There’s one more level of trust that you must establish before they will invest time, money, and energy in your course.
It’s a simple matter of self-efficacy. In other words…
Does the prospective customer believe they are capable of achieving their desired outcome? Further, do they believe they are worthy of that outcome?
Let’s look at an example.
I have a client in the self-compassion and mindfulness space. A bit of empathy for the intended customer reveals they likely harbor a good deal of anxiety or shame.
Their journey has been a rollercoaster. They’ve tried other mindfulness practices and paths to increased self-acceptance. However, things haven’t always turned out as they hoped. They’ve probably “failed.” They’ve probably put off finding a solution, further increasing their sense of shame.
They’ve internalized a belief that something might be wrong with them, that they are somehow not able to “make mindfulness work for me.”
We could write the world’s best copy leading them to believe that my client and their course are credible and deliver results.
But if the prospective customer still believes they are not capable of reaching the results (or not worthy of them), they won’t move forward and invest.
I think of my own experience over the years investing in solutions to help with my anxiety. During those periods that I feel empowered, I readily invest in courses, books, products, and services.

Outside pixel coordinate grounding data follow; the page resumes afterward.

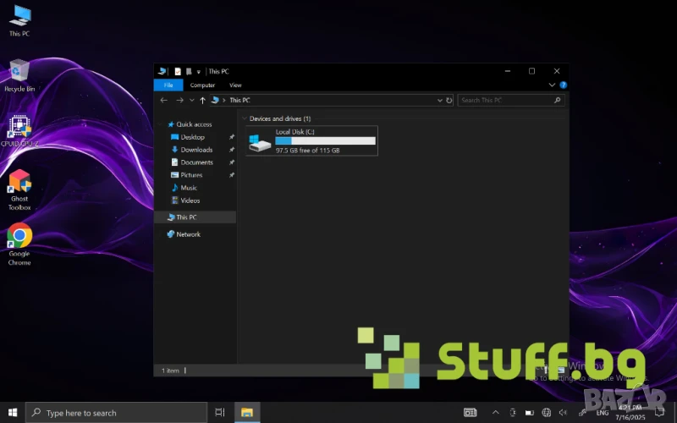The height and width of the screenshot is (423, 677).
Task: Open the Customize Quick Access Toolbar dropdown
Action: coord(199,72)

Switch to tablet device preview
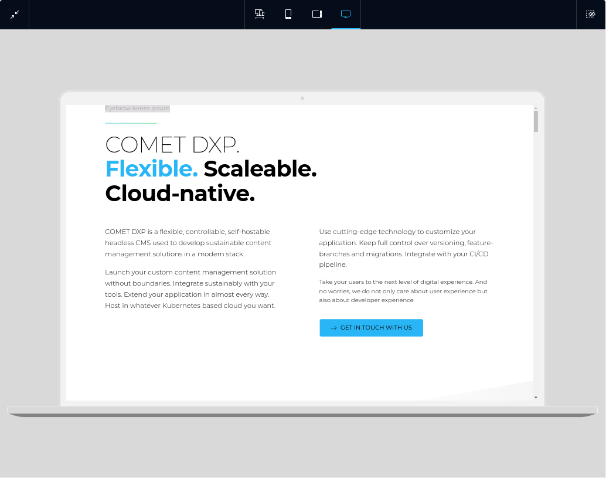point(316,13)
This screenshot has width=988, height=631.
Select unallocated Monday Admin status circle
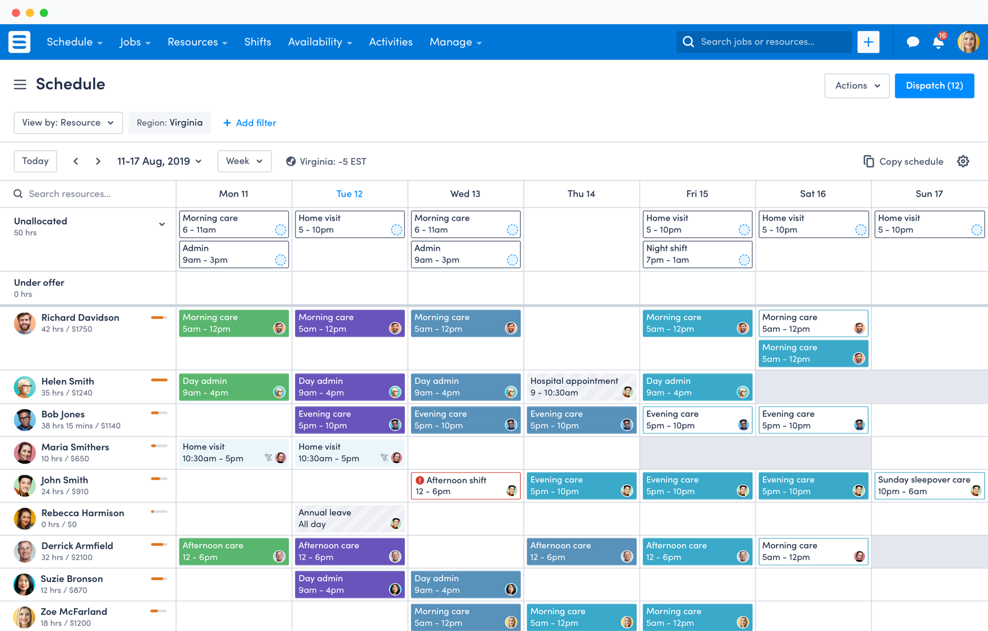(x=280, y=260)
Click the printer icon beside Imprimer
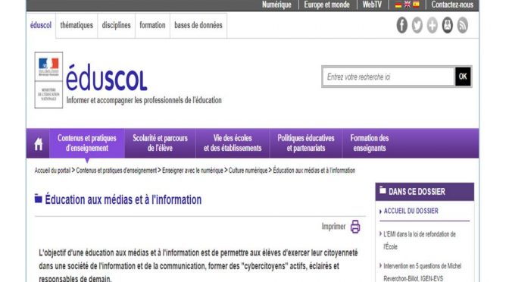Screen dimensions: 509x282 355,227
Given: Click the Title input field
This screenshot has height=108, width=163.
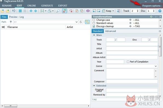Looking at the screenshot, I should (132, 44).
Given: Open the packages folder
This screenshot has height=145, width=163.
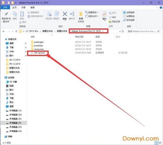Looking at the screenshot, I should (39, 42).
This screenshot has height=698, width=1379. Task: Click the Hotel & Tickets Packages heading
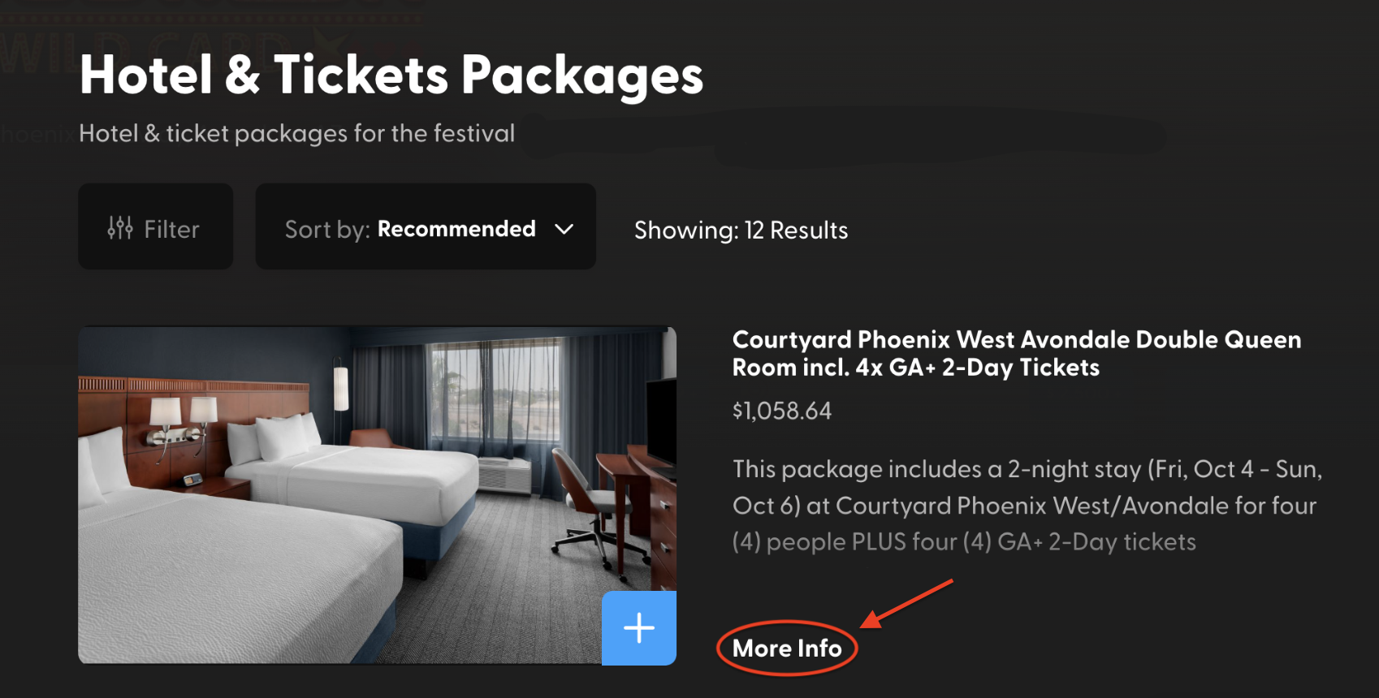[x=391, y=75]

When I’m feeling especially stuck, it’s harder for me to invest. I spend much longer thinking about it, often leading to inaction (even though that’s the time I need it most).
This phenomenon of waning self-efficacy occurs in every industry and niche, both B2C and B2B. Sometimes it hides behind the surface excuse that the customer “just doesn’t feel ready yet.
The solution is to include what I call Self-Efficacy Bumps into your customer journey.
Psychologist Albert Bandura tells us that three things increase self-efficacy: experience, modeling, and social persuasion. Here’s how to put these into action through your sales messaging.
Experience: Help them get a small win before asking them to buy.
Modeling: Share stories of others “just like them” who succeeded.
Social Persuasion: As an expert, express that you believe they are capable and deserving of reaching the results.
You can offer these Self-Efficacy Bumps anywhere along the customer journey, during any interaction the intended customer has with your brand (e.g., in an email, during a webinar, on a sales call).
When you use all three techniques, your intended customer will be more inclined to move forward.
Not only is this approach more effective, but it’s also more empowering for and empathetic towards your customer.
Think about how this has occurred both in your experience as a consumer as well as a business.
Think of one way to incorporate each of the three types of Self-Efficacy bumps into your customer journey.